Start of Page text

The Bloomington Playwrights Project’s contribution to IU and Bloomington’s themester, Making War, Making Peace, is called Bombshell. Its part of the BPP’s major playwright’s series, eight short plays written on the theme. All are intelligent, most are ironic, some are trenchantly touching. But even the darkest have funny moments.

Throughout the evening Maddie Shea Baldwin and Markus McClain mimed their way through scenes sketched by the BPP’s producing director Chad Rabinovitz on themes that both commented on and introduced the plays.

National contest winner Stephen Massicotte’s Hombres is an amusingly engaging two character, two gun western with Daniel Petrie, who may be a killer, and Nathan Robbins, who’d like to be a sheriff, trading philosophical and technical information on civic responsibility, hangings and the difficulty of shooting straight with the left hand out of a two gun rig.

Uglies vs. Aliens features Caty Natt as an attractive but less-than-popular girl insightfully commenting on a world takeover by aliens that affects only superficially beautiful people, leaving them with Dale Carnegie manners and heightened libidos. The effects on a high school social structure are also mixed, to say the least.

Greg Kotis, the author of the book and lyrics for Urinetown, takes us into the trenches too. His Sarge lampoons a woefully unprepared squad that’s readying to go over the top. Jeff Craft, as their patient leader, has tried to keep things as simple as possible, but eventually has to fully explain how his unit is to put “little pieces of metal in the bellies” of their foes.

End of Page text

**Problems to work on**
[A] According to the Bombshell review, who is the BPP's producing director?
[B] Copy everything in the Bombshell review from "Throughout the evening" down to "introduced the plays.", renaming "scenes" as "vignettes".

Start of Extracted information

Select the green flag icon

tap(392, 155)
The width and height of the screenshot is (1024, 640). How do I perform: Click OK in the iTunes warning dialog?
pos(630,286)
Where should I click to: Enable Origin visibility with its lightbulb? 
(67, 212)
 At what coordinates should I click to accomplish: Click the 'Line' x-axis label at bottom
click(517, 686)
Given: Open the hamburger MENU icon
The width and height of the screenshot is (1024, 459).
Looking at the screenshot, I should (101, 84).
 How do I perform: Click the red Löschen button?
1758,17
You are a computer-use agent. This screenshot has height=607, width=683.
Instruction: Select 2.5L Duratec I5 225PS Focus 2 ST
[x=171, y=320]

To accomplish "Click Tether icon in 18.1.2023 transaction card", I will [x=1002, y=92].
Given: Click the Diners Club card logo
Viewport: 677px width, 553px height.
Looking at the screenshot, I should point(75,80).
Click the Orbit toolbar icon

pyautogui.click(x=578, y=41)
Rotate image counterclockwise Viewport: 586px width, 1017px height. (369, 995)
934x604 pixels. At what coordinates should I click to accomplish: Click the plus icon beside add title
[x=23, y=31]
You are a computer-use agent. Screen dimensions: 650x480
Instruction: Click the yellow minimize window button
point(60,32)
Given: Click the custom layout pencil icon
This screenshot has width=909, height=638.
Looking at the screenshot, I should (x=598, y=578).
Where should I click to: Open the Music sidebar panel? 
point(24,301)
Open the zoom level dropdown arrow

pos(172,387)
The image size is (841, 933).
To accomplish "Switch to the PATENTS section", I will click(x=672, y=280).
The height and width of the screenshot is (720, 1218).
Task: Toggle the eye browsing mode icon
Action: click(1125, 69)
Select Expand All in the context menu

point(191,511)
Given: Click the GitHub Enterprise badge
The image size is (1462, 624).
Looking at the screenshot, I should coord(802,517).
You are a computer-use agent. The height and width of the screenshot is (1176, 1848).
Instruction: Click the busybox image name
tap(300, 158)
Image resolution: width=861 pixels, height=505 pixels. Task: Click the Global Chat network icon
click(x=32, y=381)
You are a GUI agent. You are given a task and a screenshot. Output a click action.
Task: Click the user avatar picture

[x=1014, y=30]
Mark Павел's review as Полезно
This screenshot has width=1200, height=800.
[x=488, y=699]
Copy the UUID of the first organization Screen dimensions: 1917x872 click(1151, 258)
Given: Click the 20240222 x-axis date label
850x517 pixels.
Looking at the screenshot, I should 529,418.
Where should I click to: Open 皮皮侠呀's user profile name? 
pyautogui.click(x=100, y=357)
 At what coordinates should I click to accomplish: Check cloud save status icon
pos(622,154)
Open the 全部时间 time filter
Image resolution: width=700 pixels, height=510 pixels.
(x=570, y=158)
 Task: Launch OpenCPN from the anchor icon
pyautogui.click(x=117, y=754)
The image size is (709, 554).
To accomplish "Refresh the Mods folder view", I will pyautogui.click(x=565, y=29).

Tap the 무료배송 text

End of Extracted information

**Your responses**
[A] Chad Rabinovitz

[B]
Throughout the evening Maddie Shea Baldwin and Markus McClain mimed their way through vignettes sketched by the BPP’s producing director Chad Rabinovitz on themes that both commented on and introduced the plays.